Sigh. As soon as I'd written the previous post, and even more when I read the lovely comments, I was overwhelmed by how much I love blogging and bloggers and don't want to stop being part of this community.
I want to write. I want to take photographs. After a distinct dry, tired period when I couldn't focus, literally or metaphorically, I took a few the other day that looked like something - and it felt good.
And then, I want to write that I saw a film of low-key near-perfection, 35 Shots of Rum, directed by Claire Denis, about an African train driver and his student daughter in the shabby Paris suburbs - laconically exquisite, wise and beautiful, a bitter-sweet 'slice of life' in the most deceptively simple and complex way.
I want to write that for two or three weeks I chanced to revel in exceptionally fine reading matter. Molly Fox's Birthday by Diedre Madden (spot-on review by Litlove. I cannot put it better). Illuminations by Eva Hoffman, a much less perfectly satisfying novel - she's a veteran and terrific writer, but not usually of fiction - but exciting, important, tackling difficult, shocking themes of life today in a deeply personal way, and along the way the most stunning writing about playing and listening to music that I remember reading. And lastly, clearing out my office (yegods, it had not been cleared for a dozen years and took a solid week!), I disinterred my copy of Siri Hustvedt's Sorrows of an American and that night began reading it for the third time. Each time a greater pleasure than the one before, such a deep and subtle novel - one of a kind.

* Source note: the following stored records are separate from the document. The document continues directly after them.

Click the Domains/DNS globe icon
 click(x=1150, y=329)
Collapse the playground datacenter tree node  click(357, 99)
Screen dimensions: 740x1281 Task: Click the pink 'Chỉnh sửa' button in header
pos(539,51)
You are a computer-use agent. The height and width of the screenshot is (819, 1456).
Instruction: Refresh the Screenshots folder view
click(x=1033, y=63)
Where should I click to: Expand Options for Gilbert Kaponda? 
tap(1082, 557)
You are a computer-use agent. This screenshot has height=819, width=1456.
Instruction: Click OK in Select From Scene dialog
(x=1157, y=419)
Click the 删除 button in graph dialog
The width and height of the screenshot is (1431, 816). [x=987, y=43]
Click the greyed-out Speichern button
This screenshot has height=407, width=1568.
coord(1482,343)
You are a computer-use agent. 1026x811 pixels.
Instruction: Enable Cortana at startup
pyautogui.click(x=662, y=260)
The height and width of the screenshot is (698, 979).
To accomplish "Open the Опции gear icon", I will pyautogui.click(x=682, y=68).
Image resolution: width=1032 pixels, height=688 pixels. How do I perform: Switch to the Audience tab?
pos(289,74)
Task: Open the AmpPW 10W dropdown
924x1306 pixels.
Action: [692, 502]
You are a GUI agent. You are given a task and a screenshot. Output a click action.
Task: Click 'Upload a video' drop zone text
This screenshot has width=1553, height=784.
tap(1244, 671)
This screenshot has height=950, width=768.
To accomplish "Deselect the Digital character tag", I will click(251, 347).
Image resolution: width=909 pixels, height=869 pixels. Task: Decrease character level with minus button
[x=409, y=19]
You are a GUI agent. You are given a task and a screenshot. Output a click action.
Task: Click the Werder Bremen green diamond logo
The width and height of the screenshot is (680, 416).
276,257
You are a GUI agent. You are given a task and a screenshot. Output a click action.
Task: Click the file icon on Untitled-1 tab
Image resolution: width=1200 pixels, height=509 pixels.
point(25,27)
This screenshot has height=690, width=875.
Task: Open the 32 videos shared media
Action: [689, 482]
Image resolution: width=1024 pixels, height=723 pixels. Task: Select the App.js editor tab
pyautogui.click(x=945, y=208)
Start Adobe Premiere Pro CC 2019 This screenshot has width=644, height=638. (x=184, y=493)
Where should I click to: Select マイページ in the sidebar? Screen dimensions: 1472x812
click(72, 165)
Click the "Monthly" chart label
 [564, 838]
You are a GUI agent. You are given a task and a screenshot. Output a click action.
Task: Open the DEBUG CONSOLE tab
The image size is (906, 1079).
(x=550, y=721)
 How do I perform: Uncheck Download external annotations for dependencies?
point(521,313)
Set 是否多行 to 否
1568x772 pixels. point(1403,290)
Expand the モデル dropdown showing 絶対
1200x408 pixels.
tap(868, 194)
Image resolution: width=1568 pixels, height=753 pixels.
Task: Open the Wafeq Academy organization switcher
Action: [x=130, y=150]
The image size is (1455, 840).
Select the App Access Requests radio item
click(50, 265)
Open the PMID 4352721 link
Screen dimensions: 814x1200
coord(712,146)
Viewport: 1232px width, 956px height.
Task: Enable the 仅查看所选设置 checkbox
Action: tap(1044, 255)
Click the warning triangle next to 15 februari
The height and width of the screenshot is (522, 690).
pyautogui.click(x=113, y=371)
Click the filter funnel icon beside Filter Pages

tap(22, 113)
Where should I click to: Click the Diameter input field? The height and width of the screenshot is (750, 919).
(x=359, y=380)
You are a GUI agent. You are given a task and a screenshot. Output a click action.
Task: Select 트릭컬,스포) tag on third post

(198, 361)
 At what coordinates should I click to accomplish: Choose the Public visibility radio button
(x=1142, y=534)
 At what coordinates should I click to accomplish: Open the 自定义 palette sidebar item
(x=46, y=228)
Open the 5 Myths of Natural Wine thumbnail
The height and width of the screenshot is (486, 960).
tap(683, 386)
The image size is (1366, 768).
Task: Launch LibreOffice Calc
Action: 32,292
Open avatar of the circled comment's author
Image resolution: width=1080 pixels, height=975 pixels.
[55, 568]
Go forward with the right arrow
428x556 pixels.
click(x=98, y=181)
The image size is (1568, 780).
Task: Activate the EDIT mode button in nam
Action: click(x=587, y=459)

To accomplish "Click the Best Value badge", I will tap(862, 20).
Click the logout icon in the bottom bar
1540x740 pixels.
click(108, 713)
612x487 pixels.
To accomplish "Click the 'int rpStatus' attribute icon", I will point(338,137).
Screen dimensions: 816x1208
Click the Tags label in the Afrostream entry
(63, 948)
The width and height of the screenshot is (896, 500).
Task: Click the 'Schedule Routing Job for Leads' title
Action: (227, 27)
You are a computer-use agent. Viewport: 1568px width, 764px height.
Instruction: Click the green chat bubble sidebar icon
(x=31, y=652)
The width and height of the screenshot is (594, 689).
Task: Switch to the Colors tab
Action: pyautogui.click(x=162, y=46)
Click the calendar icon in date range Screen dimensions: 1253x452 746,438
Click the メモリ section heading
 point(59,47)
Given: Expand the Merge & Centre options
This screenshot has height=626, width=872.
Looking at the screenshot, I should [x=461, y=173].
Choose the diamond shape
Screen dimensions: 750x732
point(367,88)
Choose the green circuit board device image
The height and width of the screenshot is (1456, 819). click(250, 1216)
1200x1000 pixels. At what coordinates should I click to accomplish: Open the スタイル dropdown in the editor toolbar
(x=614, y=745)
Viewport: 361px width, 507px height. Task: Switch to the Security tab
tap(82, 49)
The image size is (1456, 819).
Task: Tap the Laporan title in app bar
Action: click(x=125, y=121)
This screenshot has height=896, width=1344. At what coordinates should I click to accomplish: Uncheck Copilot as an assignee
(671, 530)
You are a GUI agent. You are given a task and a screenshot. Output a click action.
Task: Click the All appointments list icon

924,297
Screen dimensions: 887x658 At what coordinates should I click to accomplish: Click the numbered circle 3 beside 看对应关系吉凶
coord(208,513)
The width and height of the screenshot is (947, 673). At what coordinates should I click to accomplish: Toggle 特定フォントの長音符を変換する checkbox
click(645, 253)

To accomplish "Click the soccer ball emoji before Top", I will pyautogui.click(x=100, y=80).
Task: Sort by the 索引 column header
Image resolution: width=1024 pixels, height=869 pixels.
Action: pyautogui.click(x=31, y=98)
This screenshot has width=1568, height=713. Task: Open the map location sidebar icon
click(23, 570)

I want to write of how Marja-Leena's recent mention of it sent me hot-foot to the National Gallery to gaze at the Lake Keitele by Finnish painter Akseli Gallen-Kallela. When I got there, I'd forgotten the artist's name and thought I might have to search for a while, but the strong, clear, cold Northern light drew me from across the adjoining room. That this powerful work dates from 1905 disturbs many preconceptions.
I miss, oh I miss, having somewhere to ramble on about such stuff. I need it. But I must find a way to do this that doesn't collude with my spinning in unproductive circles. Although I crave words, better to avoid words, avoid thinking, if words and thoughts are always being sucked down the plughole of self-enclosure, self-pity. So I'm giving it some thought (ha) and hoping to find a direction soon.